03-24-2015 08:01 AM
I am building my model ' Logistic Regression' in EM on a sample ( from 01/01/2014 to 31/12/2014) and I've kept a hold out sample from 01/01/2015 onwards so I can test if my model is robust (Works well on new data). The objective is to predict customers who are more like to purchase a product after a communication date.
I work in Energy company, and they might have some offers going on one year and not the other etc...as my modelling build dataset is 1 year (2014), and my out of sample 2 months only...(2015)
How can I handle this ? Because of saisonality etc...will my model works well on the out of sample?
Your help would be much appreciated
04-12-2015 06:23 PM
How is it going with your logistic models?
You are talking about two very important things: seasonality and choosing a good partition data set. A few comments below.
Seasonality is related with certain patterns in your target variable. For example let's say that there is always a spike of events right on Easter, 4th of July, Thanksgiving, and the week of Christmas. If you were to train a model that predicts the probability of a customer taking your offer in the next 6 months, you need to take into account those spikes for both your input variables and your prediction.
Your model the way you are describing it uses a whole year for the training set, so all these spikes are getting summarized. But remember to account for seasonal peaks if you start building variables that compare tendencies in two periods of time. For example for the variable (Balance in Q4)/(Balance in Q3) consider if you want to exclude or readjust the Q4 Balance to account the week of Christmas.
In a similar way, you can train a model that uses the 12 previous months to predict a behavior in the next 6 months. But you will have to use your business knowledge to determine if this model will underperform for certain periods of time with unusual customer behavior that has been observed yearly for a given season.

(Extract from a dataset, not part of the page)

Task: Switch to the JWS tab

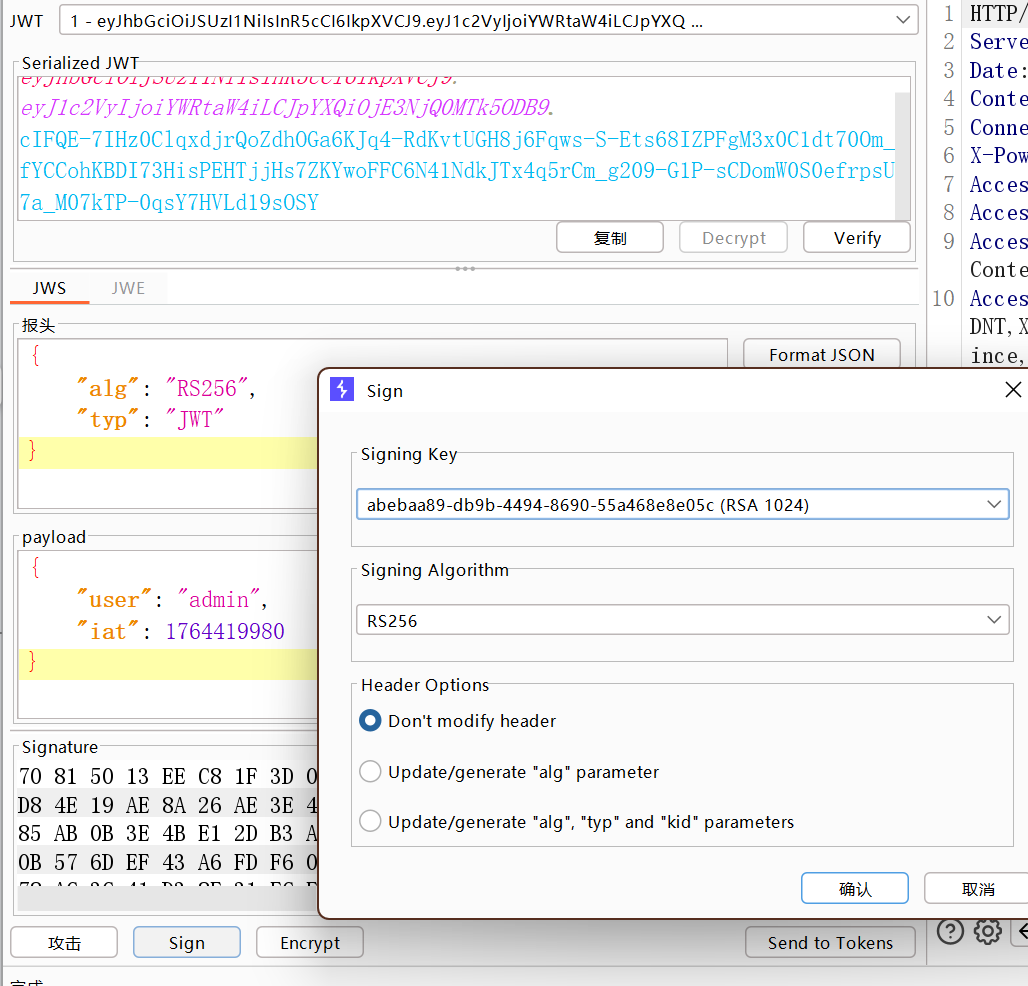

Choosing the right partition is also very important. There is no right or wrong approach. Different approaches suit different business needs.
For the one you describe, training with a data set for 2014 to predict an event in 2015 is OK as long as you are using a partition node to train your model. In other words your flow would look like this: 2014 data set -> Partition (70% Training and 30% validation) -> Several model nodes ->Model Comparison.
If you want to use a 2015 data set as a testing set, it needs to include the same variables as the 2014 data set, and the target variable. Set the role as "test" and connect it to the Model Comparison node.
I hope this helps,